SELECTED EXCERPT:
# Alexandrov Ensemble flight crashed on way to Syria



## TG (Jul 28, 2014)

I saw the news this morning on Canadian newspaper Facebook Page, Alexandrov Ensemble is the official choir of formerly Soviet and now Russian army. Their plane went down into the Black Sea.

These men were amazing individuals, incredible talent, all of them did military service and have families to moirn them. 
I saw so many hateful comments by Canadians under this news story, that it's great that they died, they deserve it.
I have a personal connection to a member of this choir, seeing such sickening comments and so much hate really makes me angry. I won't forget it.
I won't post a link that includes the comments but here is a link to one of their performances.


----------



## rstanek (Nov 9, 2012)

Our prayers go out to them and their families...


----------



## Targetshooter (Dec 4, 2015)

my prayers will go out to there families


----------



## Slippy (Nov 14, 2013)

I don't know these people but why would Canadians hate them?



TG said:


> I saw the news this morning on Canadian newspaper Facebook Page, Alexandrov Ensemble is the official choir of formerly Soviet and now Russian army. Their plane went down into the Black Sea.
> 
> These men were amazing individuals, incredible talent, all of them did military service and have families to moirn them.
> I saw so many hateful comments by Canadians under this news story, that it's great that they died, they deserve it.
> ...


----------



## Denton (Sep 18, 2012)

That is a horrible loss. I've seen them on YouTube and enjoyed listening to them.
Prayers for their families and friends.


----------



## sideKahr (Oct 15, 2014)

Thoughs for their families. Terrible tragedy.


----------



## TG (Jul 28, 2014)

Slippy said:


> I don't know these people but why would Canadians hate them?


Because they hate putin and don't agree with the war in Syria. Never-mind that soldiers don't make policy, every 18 year-old male has to do military service and they all have families who miss them.


----------



## AnotherSOFSurvivor (Sep 7, 2016)

I guess canadians have rabid hateful turds akin to american liberals. Horrible loss...

sent from a paper cup and string via quantum wierdness


----------



## TG (Jul 28, 2014)

Canadians love Obama


----------



## inceptor (Nov 19, 2012)

TG said:


> Canadians love Obama


Figures.

ENTRIES:
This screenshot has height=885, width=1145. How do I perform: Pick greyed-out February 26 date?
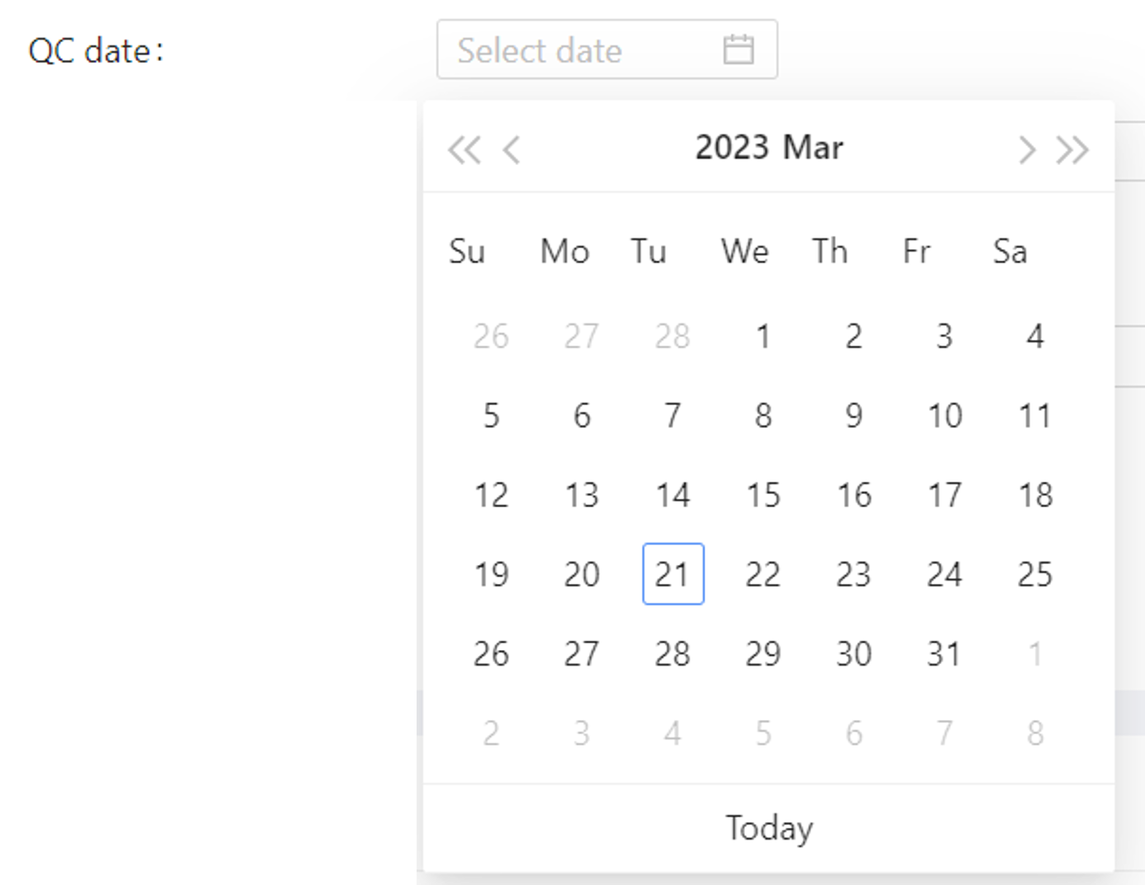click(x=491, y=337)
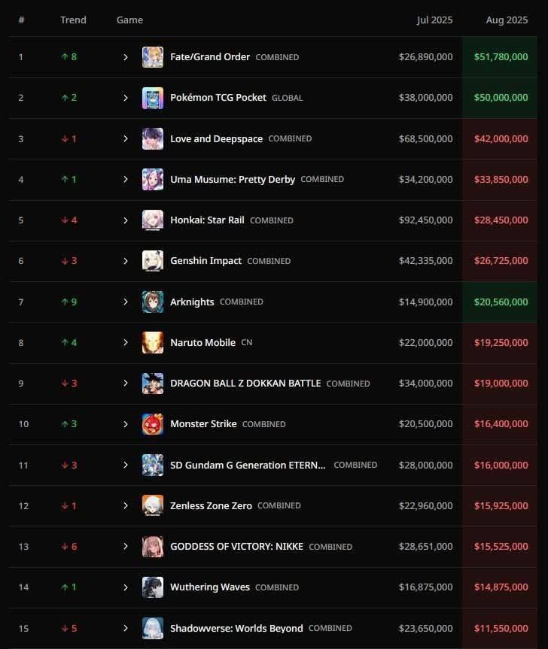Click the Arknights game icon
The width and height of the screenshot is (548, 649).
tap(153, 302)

---

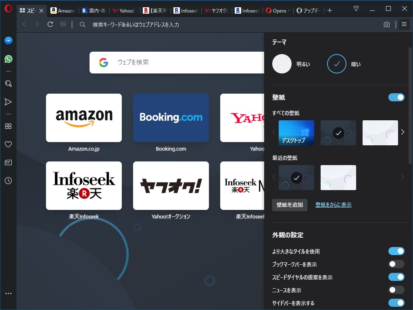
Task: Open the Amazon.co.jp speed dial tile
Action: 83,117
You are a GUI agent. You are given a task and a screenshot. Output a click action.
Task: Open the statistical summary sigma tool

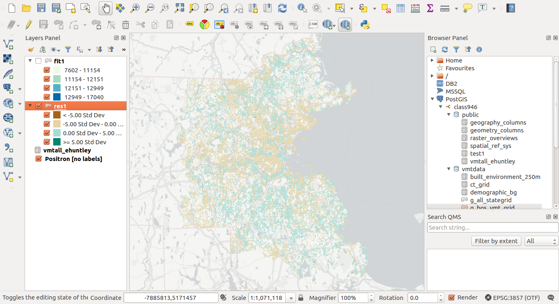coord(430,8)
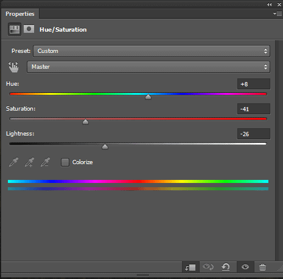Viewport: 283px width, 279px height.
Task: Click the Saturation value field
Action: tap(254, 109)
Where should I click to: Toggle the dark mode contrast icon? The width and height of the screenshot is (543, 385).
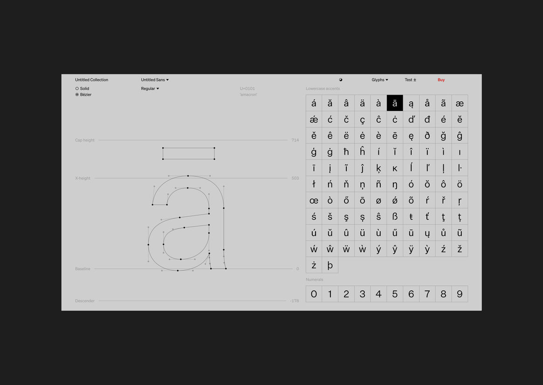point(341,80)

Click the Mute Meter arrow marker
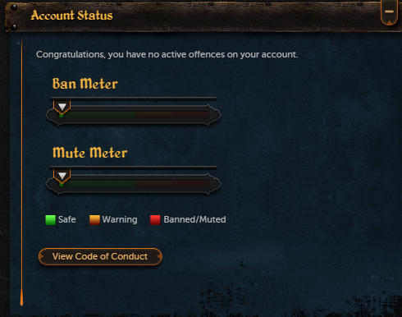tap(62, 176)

--

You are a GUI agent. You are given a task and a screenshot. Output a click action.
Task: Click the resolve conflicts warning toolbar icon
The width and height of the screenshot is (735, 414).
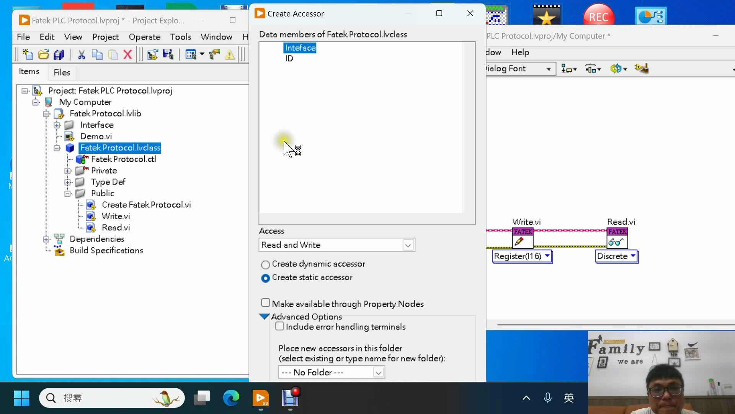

WRITTEN TASK:
Continue the forum thread about the Alexandrov Ensemble plane crash, starting after its last post.

RESPONSE:
----------



## azrancher (Dec 14, 2014)

Canadians love free handouts, 99% of Canucks are Libtards, and hate the world because it is so cold up there and we won't share our warm AZ desert heat with them...

*Rancher*


----------



## TG (Jul 28, 2014)

The Canadian representatives of the religion of peace left a lot of hateful comments too, not surprising. I need to stop reading comments.


----------



## inceptor (Nov 19, 2012)

TG said:


> The Canadian representatives of the religion of peace left a lot of hateful comments too, not surprising. I need to stop reading comments.


They just hate everyone and have convinced the left that they should too.

What a surprise they left will have when they too become a target when the peaceful people go full out on them.


----------



## SOCOM42 (Nov 9, 2012)

TG said:


> Canadians love Obama


This statement proves they are perverted.

I know, I have relatives in Canada, they fit the leftist mold.

Sad, though that those guys were lost, a piece of their culture gone.

Can be likened to the Glenn Miller loss in WW2, they will be missed.

Regardless of politics, the guys at the bottom only follow orders, do not make policy.


----------



## Prepared One (Nov 5, 2014)

The Canadian liberal socialist are no different then ours here in the states. Hypocritical bastards one and all. My thoughts are with the families of those lost.


----------



## TG (Jul 28, 2014)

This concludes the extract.